While cards, flowers and chocolates are generally associated with this
day of affection, some gifts are popular because they are believed to
possess aphrodisiac qualities. Throughout history, all cultures have
considered various types of foods, flowers and herbs to have properties
capable of inducing love and passion.

Women, for instance, were once forbidden to eat artichokes in France
because of their perceived inflammatory effect. Oysters, caviar and lobster
have all been coupled with stories of incited passion and increased libido.
Folklore surrounding the exotic truffle is a story in itself, one of
legendary powers of licentiousness. Shark fin soup (in China) and eggplant
(in India) are just two foods from other countries that are linked with
love and lust.
In our country, among others, chocolate holds a special place of honor.

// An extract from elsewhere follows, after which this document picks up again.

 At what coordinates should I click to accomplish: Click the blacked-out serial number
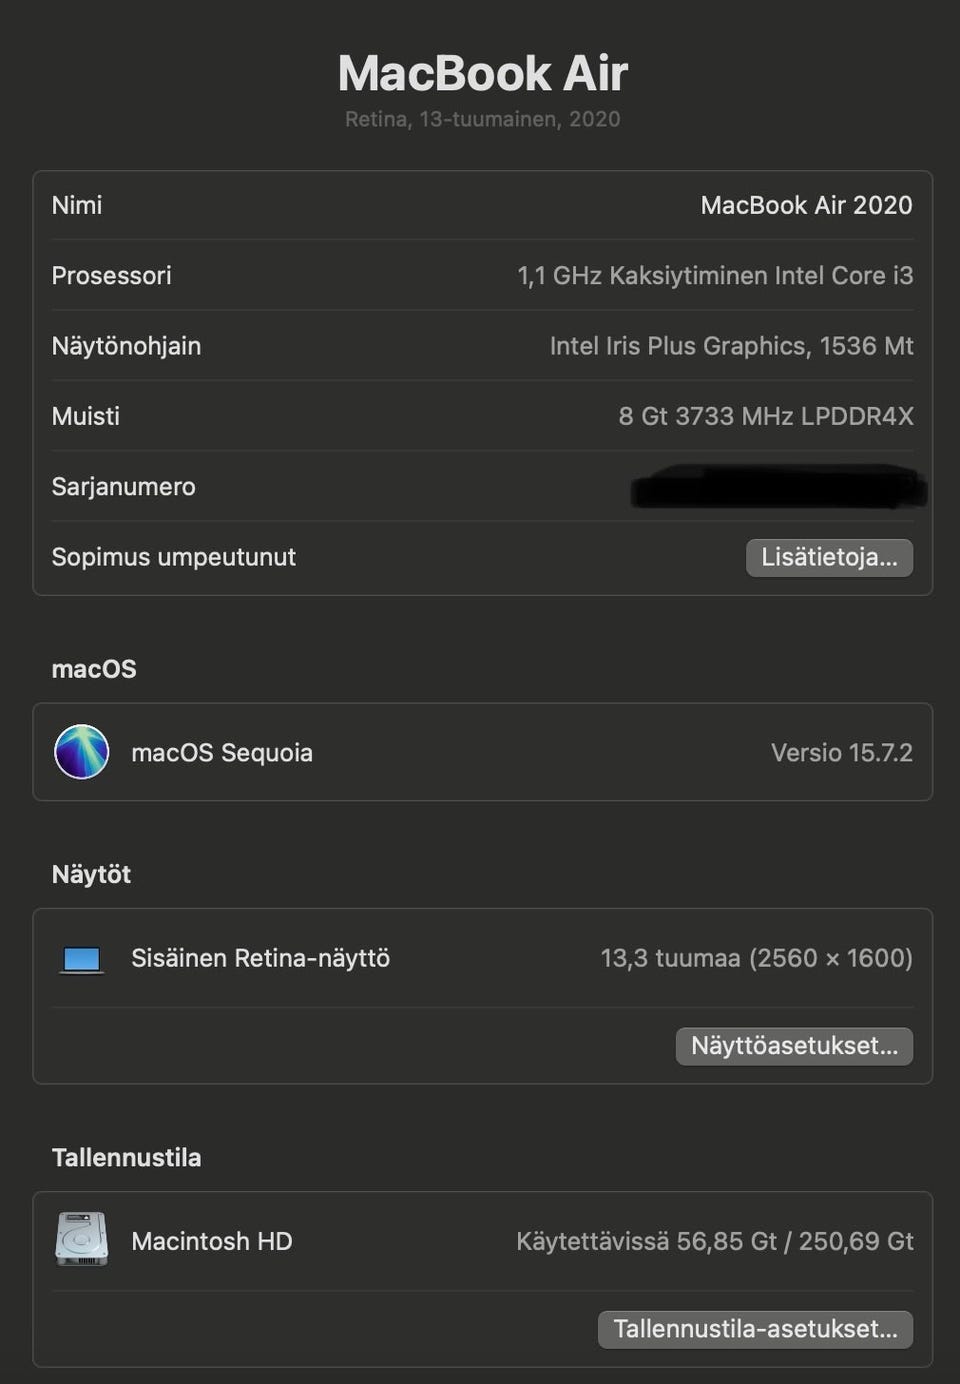[778, 487]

Research has suggested that chocolate is able, on occasion, to replace
lacking functions in the body, to instill, as it were, the feelings of
well-being and love. It's a theory, anyway. Chocolate has, however, a rich
past. It is said that in 1519 Cortes and his soldiers encountered
chocolate for the first time at the court of Montezuma. High on his throne,
the great Aztec ruler raised a golden ceremonial goblet to his lips,
while subjects watched in reverence. The liquid in the cup was called
chocolatl. Aztecs believed wisdom and knowledge came from its
consumption.
Chocolate spread to Italy and France, where it became a scandalous
sensation. It was thought to be "unwholesome" and "the
beverage of Satan" by churchmen, but was served with great
enthusiasm to the French court. To this day, chocolate has maintained
an honored place in our lives and our history. Not a day goes by that
most people are not exposed to chocolate in one of its many forms: mocha
latte, ice cream, cookies, brownies, candy and chicken mole are just
a few ways this ancient ingredient gives flavor and richness
to our lives.
Often paired with chocolate, especially on Valentine's Day, is Champagne.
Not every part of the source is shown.